One of the reasons I’m so big on living a well rounded life is that in multiple areas of life and personal growth, there is such a fine balance between extremes.
Find yourself too far on one side of the spectrum, and you could be shortchanging yourself.
One such fine line that I’ve found myself thinking a lot about recently is the balance between imitation & originality.
As kids, we learn a lot by copying. We imitate our parents, our friends at school, our older sibling or cousin. Really, anyone we are exposed to. We find it fascinating to imitate behavior — it’s how we learn. It’s how we are exposed to the world, and for a period of time in our lives, it’s all we know.
At some point, however, we have to become our own, original person. We must make our own choices, write our own stories, fight our own battles, live our own adventures, and create our own lives.
This nuance brings us each our own unique beauty.
You will never be anyone else, and no one is you. This can be a tough pill to swallow to some, who have not yet come to terms with or learned how to own what makes them unique. But it can also be incredibly empowering once you realize that no one can compete with you on being you. Who you are, how your experiences have shaped you — it all gives you such a unique power.
It gives your creativity and your ideas an edge that others can’t possibly replicate — at least, not perfectly– no matter how much they follow your example.
The need for balance
When we set out to accomplish something great in our lives, we find ourselves facing a lot of similar challenges that our younger self faced.
To what extent should you imitate those around you? Copy those who have achieved the success you’re looking for? Follow the exact blueprint that helped them accomplish their goals and design the life of their dreams?
We certainly learn quicker when we can learn from others. And it saves us a lot of time, as we can avoid making the same mistakes others have already made and know how to teach you to avoid.

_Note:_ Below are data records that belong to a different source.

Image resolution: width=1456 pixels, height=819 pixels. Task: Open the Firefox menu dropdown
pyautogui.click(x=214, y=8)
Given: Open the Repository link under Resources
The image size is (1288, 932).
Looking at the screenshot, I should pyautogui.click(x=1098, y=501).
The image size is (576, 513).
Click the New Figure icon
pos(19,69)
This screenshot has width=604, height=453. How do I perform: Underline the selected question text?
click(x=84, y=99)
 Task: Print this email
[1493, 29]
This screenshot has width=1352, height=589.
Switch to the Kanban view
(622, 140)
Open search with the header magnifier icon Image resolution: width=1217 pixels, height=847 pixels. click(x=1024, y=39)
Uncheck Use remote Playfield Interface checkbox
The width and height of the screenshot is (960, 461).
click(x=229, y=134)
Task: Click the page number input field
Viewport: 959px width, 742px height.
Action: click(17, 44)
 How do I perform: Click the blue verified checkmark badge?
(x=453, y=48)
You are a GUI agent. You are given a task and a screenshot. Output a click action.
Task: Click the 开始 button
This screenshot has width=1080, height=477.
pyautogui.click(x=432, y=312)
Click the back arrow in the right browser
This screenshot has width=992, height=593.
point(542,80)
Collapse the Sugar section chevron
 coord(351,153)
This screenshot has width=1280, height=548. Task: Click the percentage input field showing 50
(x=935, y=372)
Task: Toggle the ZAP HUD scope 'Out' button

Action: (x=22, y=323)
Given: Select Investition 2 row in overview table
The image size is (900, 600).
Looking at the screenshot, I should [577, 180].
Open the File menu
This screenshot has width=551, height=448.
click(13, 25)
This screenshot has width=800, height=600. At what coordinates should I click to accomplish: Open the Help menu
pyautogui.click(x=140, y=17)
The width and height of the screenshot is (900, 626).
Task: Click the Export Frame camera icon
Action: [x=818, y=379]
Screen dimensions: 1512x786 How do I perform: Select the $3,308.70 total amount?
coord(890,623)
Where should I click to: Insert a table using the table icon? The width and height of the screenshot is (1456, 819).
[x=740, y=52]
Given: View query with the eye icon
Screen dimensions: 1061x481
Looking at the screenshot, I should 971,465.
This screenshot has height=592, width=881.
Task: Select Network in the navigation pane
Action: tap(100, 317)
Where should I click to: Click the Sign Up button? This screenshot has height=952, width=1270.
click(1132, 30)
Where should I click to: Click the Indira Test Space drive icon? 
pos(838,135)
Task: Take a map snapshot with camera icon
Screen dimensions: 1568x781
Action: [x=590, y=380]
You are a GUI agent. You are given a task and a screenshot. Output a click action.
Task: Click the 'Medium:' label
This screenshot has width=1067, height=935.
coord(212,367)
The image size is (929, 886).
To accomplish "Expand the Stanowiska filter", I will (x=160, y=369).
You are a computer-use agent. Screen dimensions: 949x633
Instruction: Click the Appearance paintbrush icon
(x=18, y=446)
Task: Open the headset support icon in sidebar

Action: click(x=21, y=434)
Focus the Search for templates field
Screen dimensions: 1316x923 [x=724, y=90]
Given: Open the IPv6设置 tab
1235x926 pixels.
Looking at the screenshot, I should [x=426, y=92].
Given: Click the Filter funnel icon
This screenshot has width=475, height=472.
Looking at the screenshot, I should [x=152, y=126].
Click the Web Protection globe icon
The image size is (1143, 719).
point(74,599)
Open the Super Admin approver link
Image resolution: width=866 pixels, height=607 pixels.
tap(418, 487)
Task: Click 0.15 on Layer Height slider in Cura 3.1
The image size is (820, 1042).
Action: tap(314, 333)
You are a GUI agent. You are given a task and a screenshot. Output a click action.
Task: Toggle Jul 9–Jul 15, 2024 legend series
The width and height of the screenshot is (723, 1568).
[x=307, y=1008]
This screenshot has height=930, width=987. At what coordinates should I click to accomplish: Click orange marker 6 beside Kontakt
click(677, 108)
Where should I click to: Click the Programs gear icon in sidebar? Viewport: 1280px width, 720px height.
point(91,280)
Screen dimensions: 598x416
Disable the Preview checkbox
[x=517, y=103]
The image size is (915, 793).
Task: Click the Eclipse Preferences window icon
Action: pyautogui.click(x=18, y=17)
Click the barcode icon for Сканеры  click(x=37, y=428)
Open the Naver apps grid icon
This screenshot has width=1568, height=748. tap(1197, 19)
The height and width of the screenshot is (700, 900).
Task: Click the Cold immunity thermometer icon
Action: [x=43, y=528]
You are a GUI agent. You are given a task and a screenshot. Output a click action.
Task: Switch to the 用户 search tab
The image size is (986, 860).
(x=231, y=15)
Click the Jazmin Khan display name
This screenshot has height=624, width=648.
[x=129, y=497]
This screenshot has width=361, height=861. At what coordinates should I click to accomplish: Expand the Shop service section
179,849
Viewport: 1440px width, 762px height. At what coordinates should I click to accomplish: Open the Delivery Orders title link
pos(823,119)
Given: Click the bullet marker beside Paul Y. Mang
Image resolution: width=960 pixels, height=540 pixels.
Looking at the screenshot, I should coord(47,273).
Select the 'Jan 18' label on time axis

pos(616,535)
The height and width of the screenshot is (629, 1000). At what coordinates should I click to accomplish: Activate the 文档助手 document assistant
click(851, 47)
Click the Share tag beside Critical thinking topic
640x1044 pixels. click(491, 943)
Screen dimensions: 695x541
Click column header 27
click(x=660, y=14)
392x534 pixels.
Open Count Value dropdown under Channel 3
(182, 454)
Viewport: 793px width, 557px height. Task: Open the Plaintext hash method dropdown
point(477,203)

But if all we do is copy, we’ll only get so far. James Clear conveys this idea quite simply.
If you never copy best practices, you’ll have to repeat all the mistakes yourself. If you only copy the best practices, you’ll always be one step behind the leaders.James Clear
How to find the right balance for you
Everyone will tell you something different. Anyone you talk to might have a different take on what you should be doing, no what you need to be doing.
Not to mention, we all have different strengths that come more naturally to us. Some have pursued the more “leader” type role, while others feel less comfortable or less attracted to that route.
To what extent should you listen to others and follow their advice? And to what extent should you do what feels right to you?
Well, my answer is to find a balance and to be strategic based on what you’re looking to accomplish. I see value in both sides for the exact reasons James mentions. Letting others help guide you towards your goals doesn’t mean you lack your own sense of originality. It can actually help you move in the right direction quicker.
But at the same time, you have your own unique reason and motivation for pursuing your goals. And so following someone else’s example only gets you so far.
Below are some reminders and some questions to ask yourself to gain clarity on where you stand and to help you determine the right balance for you.
Things to keep in mind:
- To be original does not mean that every idea you come up with or pursue is brand new. You don’t have to re-invent the wheel — just repurpose it.
- Most of the time, you won’t create something completely original. Just add enough originality to make it your own.
- Imitation helps you build a foundation — a starting place. It’s not a waste of time if you’re learning and growing.
- What separates the average from the great is rarely the idea –it’s the execution. Imitate the idea, execute it better and in a way that feels authentic to you.
- Keep yourself in mind. Sounds obvious, but it’s so easy to get swept into doing what others are doing without questioning if it aligns with you. Are you following someone’s example because it’s what you think you should be doing? Does it actually fit you, your life, and what you want?
Set yourself up for success by finding a balance between imitation and originality. There’s value in learning by imitating others, but that only gets you so far. You have to learn how and when to add your own original touch.
Not only does it make your ideas stand out, it also helps move you in the direction of a fulfilling life because you’re staying true to yourself rather than living by other people’s rules.
This topic has been on my mind a lot lately for the obvious reason that I create content and share it on the internet. A lot of others do this too. They’ve done it for far longer than I have, and many have found great success doing so. Since I’ve started writing and sharing content online, I have to confront myself quite often with the question — how much of what I’m doing is heavily influenced by what I see others do?
You don’t have to be a blogger to come across this in your life.
It could appear at work. Or maybe, you notice it in your interactions with friends. It could also just be the general societal influence on your life and your choices. How to go about getting promoted, coming up with the perfect idea for your assignment at school, how to decide what a successful life means to you…these are all areas where you might be able to recognize this tug of war between imitation and originality.
As is true for all things self growth related, take the ideas from this post with an open mind. See if you can find examples of it in your own life, and then keep these reminders close by to reference when navigating through it all.